Years of wandering lead to 'travel truths'

Over the course of many, many years of wandering the world, a certain number of travel truths have revealed themselves to us.

It's been a decade or so since we showed you our list, so here's an updated set of travel truisms, 2006 style.

  • Plan each trip with the idea that you'll go there again some day. Treating travel as a once-in-a-lifetime experience almost always results in back-breaking itineraries because you try to see too much and end up seeing very little. It's much better to concentrate on a smaller area.

    Do it thoroughly and assume that you'll be back for more. Even if it never happens, the trip you do take will be more memorable.

  • The more effort you put into planning a trip, the more you'll get out of it. What with the ubiquitous Internet and the proliferation of guide books, there's really no excuse anymore for not being thoroughly prepared for a trip. Learning as much as you can ahead of time means that you filter out those things you're not interested in, and you won't end up a passive traveler herded mindlessly from place to place.

    This applies to independent as well as organized tours.

  • Using a good travel agent can pay countless dividends. Picking prices and places solely from Internet sites may seem like a good idea to the electronically savvy but for airfares and the like, experienced travel agents are still worth the nominal fees they charge. After some 20 years of attrition, only the real pros are left, and they cannot only save you money but significantly reduce stress.

■ Supplied information

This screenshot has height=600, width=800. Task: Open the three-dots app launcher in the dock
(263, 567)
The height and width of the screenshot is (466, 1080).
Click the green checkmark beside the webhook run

■ Exercise task 1
Answer these from the travel truths article:
(a) How long has it been since the earlier list of travel truths was shown?
(b) What does treating travel as a once-in-a-lifetime experience almost always result in?
(c) According to the article, what are experienced travel agents still worth?
■ Exercise task 2
Give every travel truth the travel truths article presents as a bulleted point, using the opening sentence of each.
■ Exercise task 3
From the travel truths article, quote the stretch from "Over the course" through "truisms, 2006 style.".

■ Correct answer 1
(a) A decade or so.
(b) Back-breaking itineraries.
(c) The nominal fees they charge.

■ Correct answer 2
- Plan each trip with the idea that you'll go there again some day.
- The more effort you put into planning a trip, the more you'll get out of it.
- Using a good travel agent can pay countless dividends.

■ Correct answer 3
Over the course of many, many years of wandering the world, a certain number of travel truths have revealed themselves to us.

It's been a decade or so since we showed you our list, so here's an updated set of travel truisms, 2006 style.